Development and verification of a three-dimensional spatial dynamics code for molten salt reactors

Abstract

Molten Salt Reactor (MSR) has the characteristics of drift effect of delayed neutron precursors (DNP), direct heating of coolant and moderator cooled by fuel salt under most conditions, which bring significant differences from traditional reactors in dynamics calculation. To deal with the unique dynamics characteristics of MSR, a specific three-dimensional spatial dynamics code – TMSR3D has been developed, in which the fourth order standard nodal expansion method and the exponential transformation method are implemented to solve the neutron diffusion equations and the neutron kinetics equations respectively, the parallel multi-channel thermal hydraulics (TH) model is adopted to take into account the feedbacks of local temperature to group constants, and a convection term is introduced to the traditional balance equations for DNP to consider the influence of fuel salt flow.

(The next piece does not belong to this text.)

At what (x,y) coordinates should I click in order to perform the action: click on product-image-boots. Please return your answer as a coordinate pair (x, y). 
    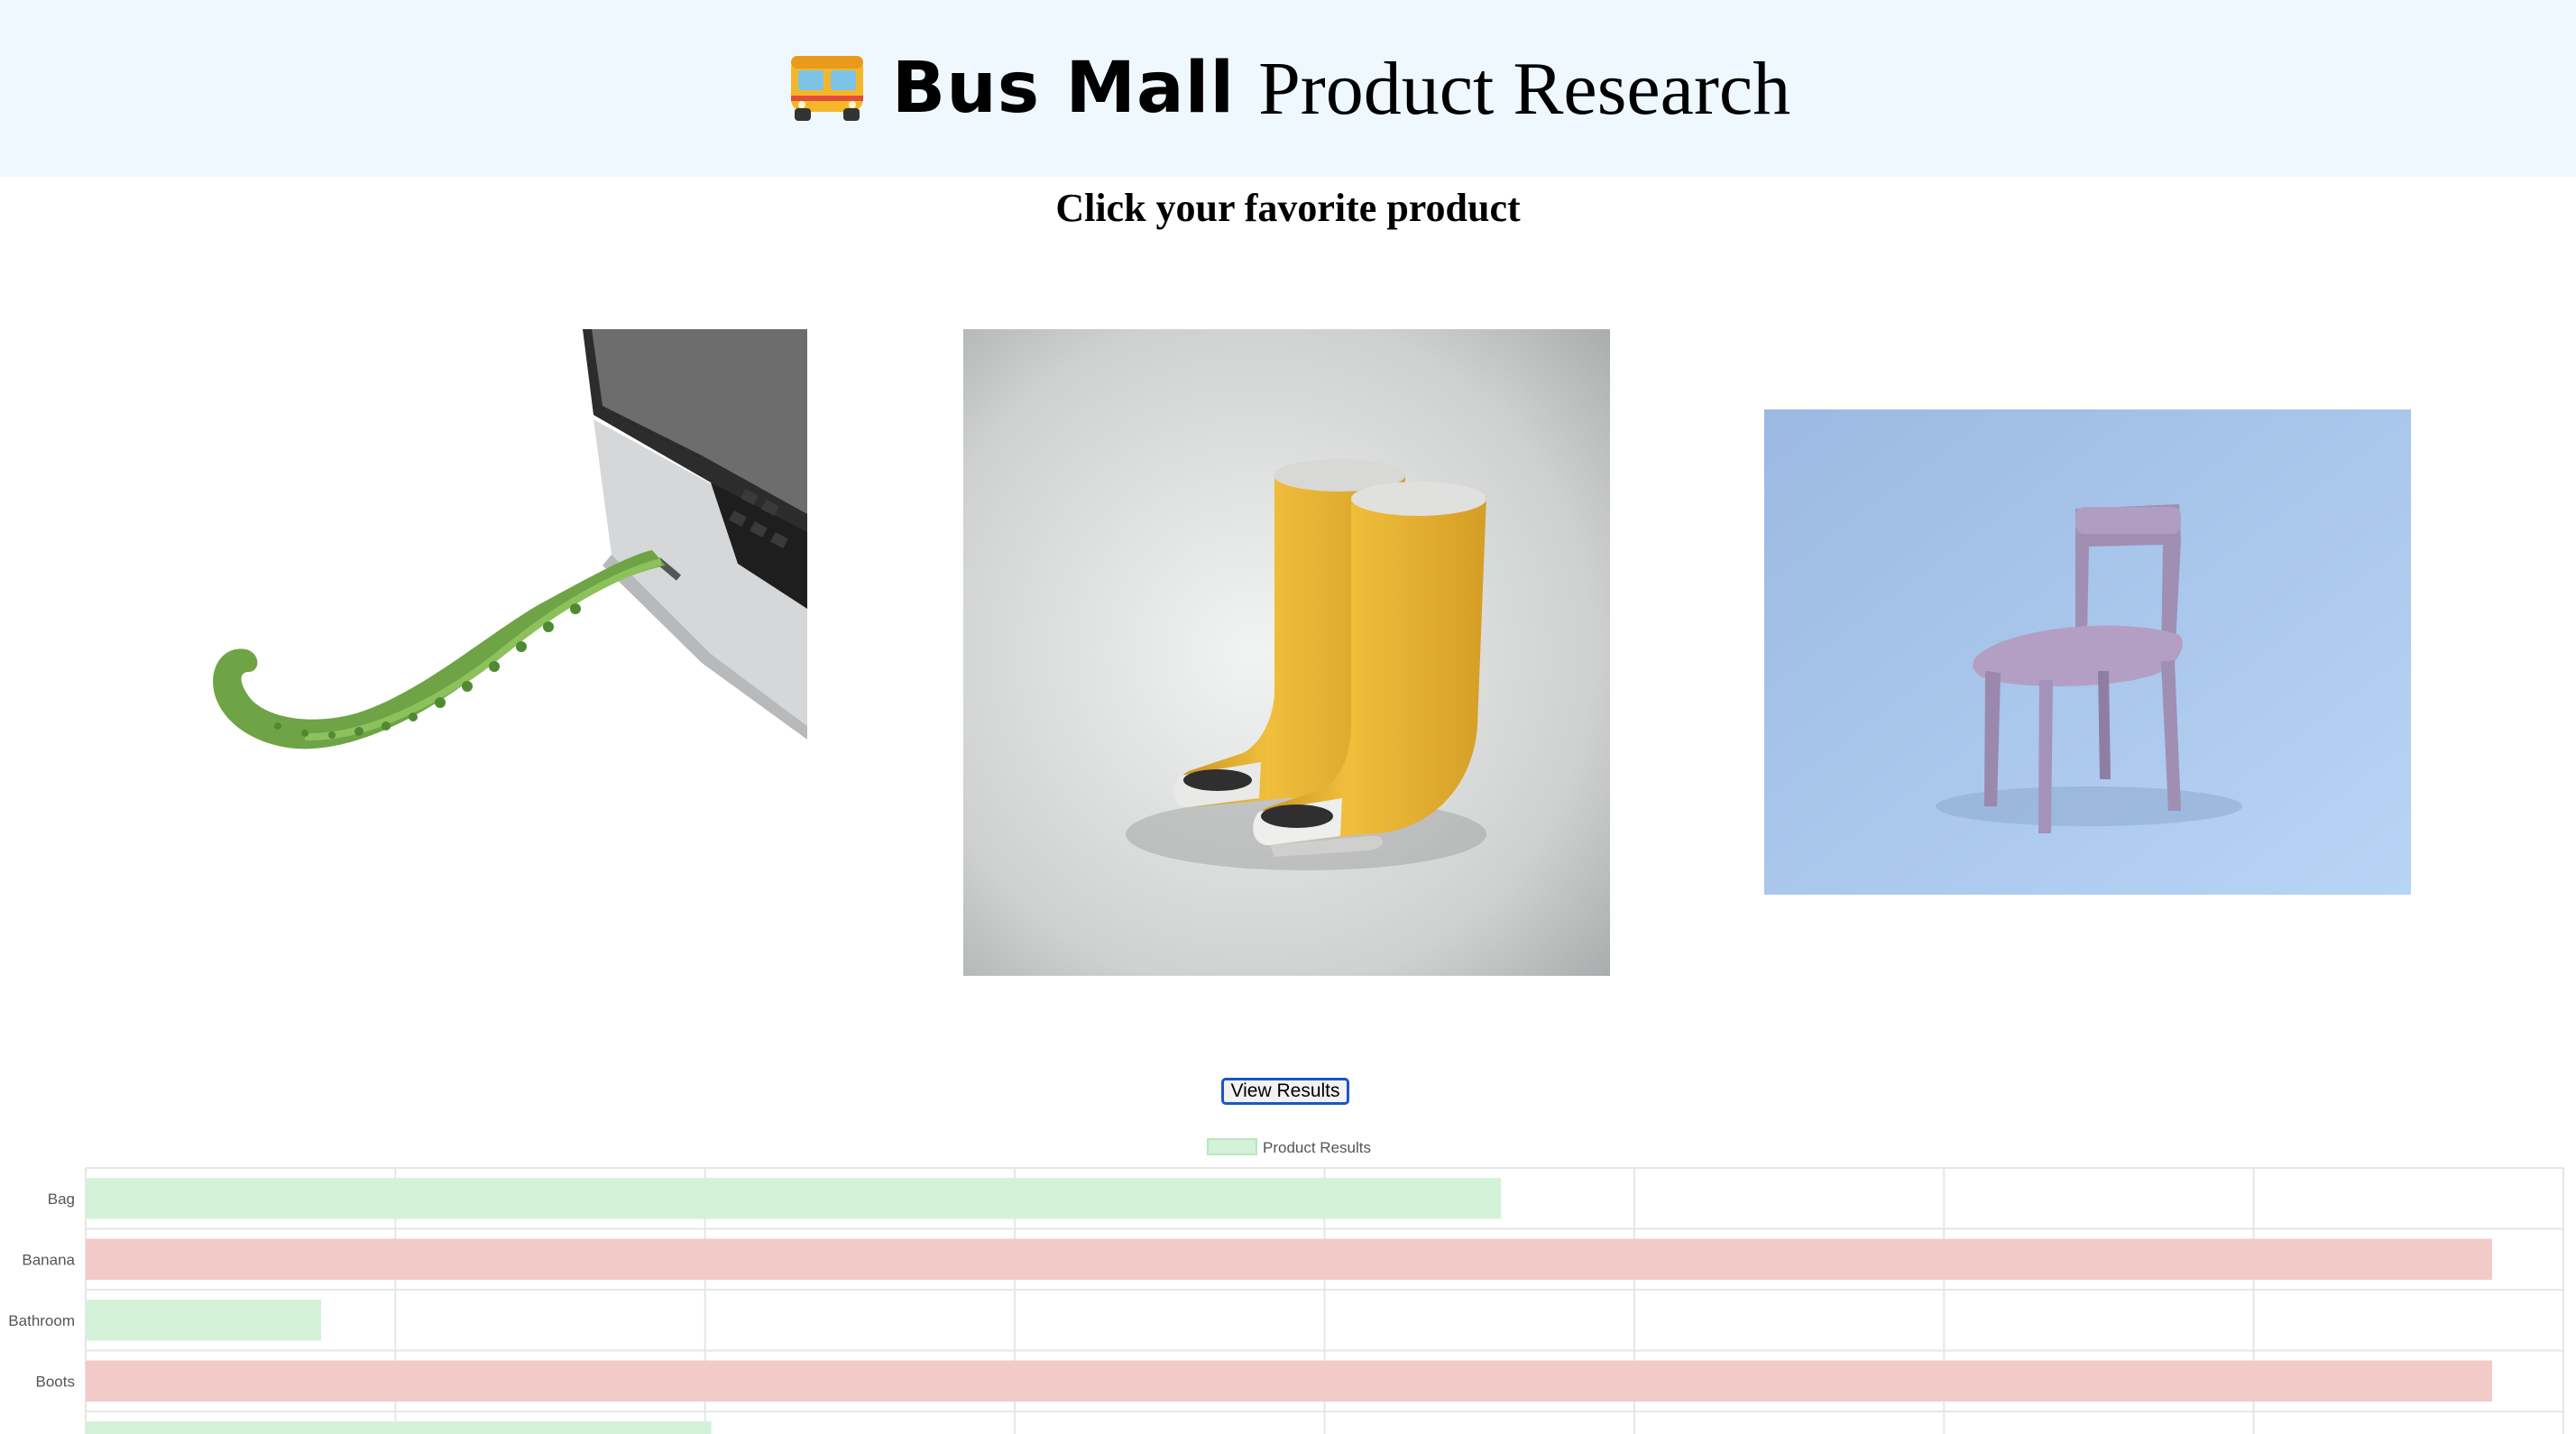
    Looking at the image, I should click on (1287, 652).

Besides, the least square fitting method is employed to parameterize the few-group homogenized parameters generated by the lattice code DRAGON5. The 3D-LRA core benchmark is first used to verify TMSR3D for solid-fueled reactor problem. Afterwards, the experimental data of the Molten Salt Reactor Experiment (MSRE) collected in the European project MOST are simulated, which includes the transients perturbed by protected fuel pump start-up and coast-down at zero power, and the natural circulation experiment. The numerical results indicate that the developed code is capable of providing a reasonable description for the neutronics-TH coupling phenomena of graphite-moderated channel-type MSRs.